(Item position entries)
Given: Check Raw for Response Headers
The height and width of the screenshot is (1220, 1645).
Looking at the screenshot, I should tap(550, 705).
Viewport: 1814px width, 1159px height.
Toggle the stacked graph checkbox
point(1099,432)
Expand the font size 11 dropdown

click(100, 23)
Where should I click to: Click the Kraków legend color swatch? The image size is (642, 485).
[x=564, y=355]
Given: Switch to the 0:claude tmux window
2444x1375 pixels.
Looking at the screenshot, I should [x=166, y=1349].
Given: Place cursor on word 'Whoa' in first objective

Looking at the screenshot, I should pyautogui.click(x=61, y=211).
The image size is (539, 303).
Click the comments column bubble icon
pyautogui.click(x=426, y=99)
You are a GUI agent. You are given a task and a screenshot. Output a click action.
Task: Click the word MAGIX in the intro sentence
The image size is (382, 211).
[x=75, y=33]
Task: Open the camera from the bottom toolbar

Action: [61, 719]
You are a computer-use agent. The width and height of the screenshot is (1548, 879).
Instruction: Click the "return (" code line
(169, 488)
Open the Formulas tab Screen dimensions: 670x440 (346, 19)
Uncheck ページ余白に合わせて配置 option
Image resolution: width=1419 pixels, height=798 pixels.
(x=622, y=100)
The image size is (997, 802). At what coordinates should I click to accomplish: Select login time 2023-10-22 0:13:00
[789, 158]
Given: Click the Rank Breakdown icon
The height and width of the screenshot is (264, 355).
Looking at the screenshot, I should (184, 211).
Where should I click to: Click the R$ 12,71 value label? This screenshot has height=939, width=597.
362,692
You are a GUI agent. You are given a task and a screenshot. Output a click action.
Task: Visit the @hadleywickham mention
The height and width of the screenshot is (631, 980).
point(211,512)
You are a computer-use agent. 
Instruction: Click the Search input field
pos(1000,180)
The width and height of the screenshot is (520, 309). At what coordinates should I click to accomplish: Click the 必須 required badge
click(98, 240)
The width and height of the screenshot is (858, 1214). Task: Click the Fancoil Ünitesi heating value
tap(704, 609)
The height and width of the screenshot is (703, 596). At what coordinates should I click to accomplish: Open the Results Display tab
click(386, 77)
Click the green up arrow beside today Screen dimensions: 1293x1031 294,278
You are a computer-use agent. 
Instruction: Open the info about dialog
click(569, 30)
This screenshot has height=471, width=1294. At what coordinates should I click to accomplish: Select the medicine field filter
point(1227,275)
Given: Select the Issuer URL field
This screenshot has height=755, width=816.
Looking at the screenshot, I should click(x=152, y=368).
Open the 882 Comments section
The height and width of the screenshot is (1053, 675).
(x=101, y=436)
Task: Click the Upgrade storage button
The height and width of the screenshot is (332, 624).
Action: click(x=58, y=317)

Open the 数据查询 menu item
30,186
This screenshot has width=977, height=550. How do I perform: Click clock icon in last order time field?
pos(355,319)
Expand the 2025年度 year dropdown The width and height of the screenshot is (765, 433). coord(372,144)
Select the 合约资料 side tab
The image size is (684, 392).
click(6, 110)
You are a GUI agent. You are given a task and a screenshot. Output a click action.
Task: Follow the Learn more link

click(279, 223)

→ WORK INSTRUCTIONS: Reproduce all of the lines above word for word, without changing anything.

→ EXERCISE RESPONSE:
Given: Check Raw for Response Headers
The height and width of the screenshot is (1220, 1645).
Looking at the screenshot, I should tap(550, 705).
Viewport: 1814px width, 1159px height.
Toggle the stacked graph checkbox
point(1099,432)
Expand the font size 11 dropdown

click(100, 23)
Where should I click to: Click the Kraków legend color swatch? The image size is (642, 485).
[x=564, y=355]
Given: Switch to the 0:claude tmux window
2444x1375 pixels.
Looking at the screenshot, I should [x=166, y=1349].
Given: Place cursor on word 'Whoa' in first objective

Looking at the screenshot, I should pyautogui.click(x=61, y=211).
The image size is (539, 303).
Click the comments column bubble icon
pyautogui.click(x=426, y=99)
You are a GUI agent. You are given a task and a screenshot. Output a click action.
Task: Click the word MAGIX in the intro sentence
The image size is (382, 211).
[x=75, y=33]
Task: Open the camera from the bottom toolbar

Action: [61, 719]
You are a computer-use agent. The width and height of the screenshot is (1548, 879).
Instruction: Click the "return (" code line
(169, 488)
Open the Formulas tab Screen dimensions: 670x440 (346, 19)
Uncheck ページ余白に合わせて配置 option
Image resolution: width=1419 pixels, height=798 pixels.
(x=622, y=100)
The image size is (997, 802). At what coordinates should I click to accomplish: Select login time 2023-10-22 0:13:00
[789, 158]
Given: Click the Rank Breakdown icon
The height and width of the screenshot is (264, 355).
Looking at the screenshot, I should (184, 211).
Where should I click to: Click the R$ 12,71 value label? This screenshot has height=939, width=597.
362,692
You are a GUI agent. You are given a task and a screenshot. Output a click action.
Task: Visit the @hadleywickham mention
The height and width of the screenshot is (631, 980).
point(211,512)
You are a computer-use agent. 
Instruction: Click the Search input field
pos(1000,180)
The width and height of the screenshot is (520, 309). At what coordinates should I click to accomplish: Click the 必須 required badge
click(98, 240)
The width and height of the screenshot is (858, 1214). Task: Click the Fancoil Ünitesi heating value
tap(704, 609)
The height and width of the screenshot is (703, 596). At what coordinates should I click to accomplish: Open the Results Display tab
click(386, 77)
Click the green up arrow beside today Screen dimensions: 1293x1031 294,278
You are a computer-use agent. 
Instruction: Open the info about dialog
click(569, 30)
This screenshot has height=471, width=1294. At what coordinates should I click to accomplish: Select the medicine field filter
point(1227,275)
Given: Select the Issuer URL field
This screenshot has height=755, width=816.
Looking at the screenshot, I should click(x=152, y=368).
Open the 882 Comments section
The height and width of the screenshot is (1053, 675).
(x=101, y=436)
Task: Click the Upgrade storage button
The height and width of the screenshot is (332, 624).
Action: click(x=58, y=317)

Open the 数据查询 menu item
30,186
This screenshot has width=977, height=550. How do I perform: Click clock icon in last order time field?
pos(355,319)
Expand the 2025年度 year dropdown The width and height of the screenshot is (765, 433). coord(372,144)
Select the 合约资料 side tab
The image size is (684, 392).
click(6, 110)
You are a GUI agent. You are given a task and a screenshot. Output a click action.
Task: Follow the Learn more link

click(279, 223)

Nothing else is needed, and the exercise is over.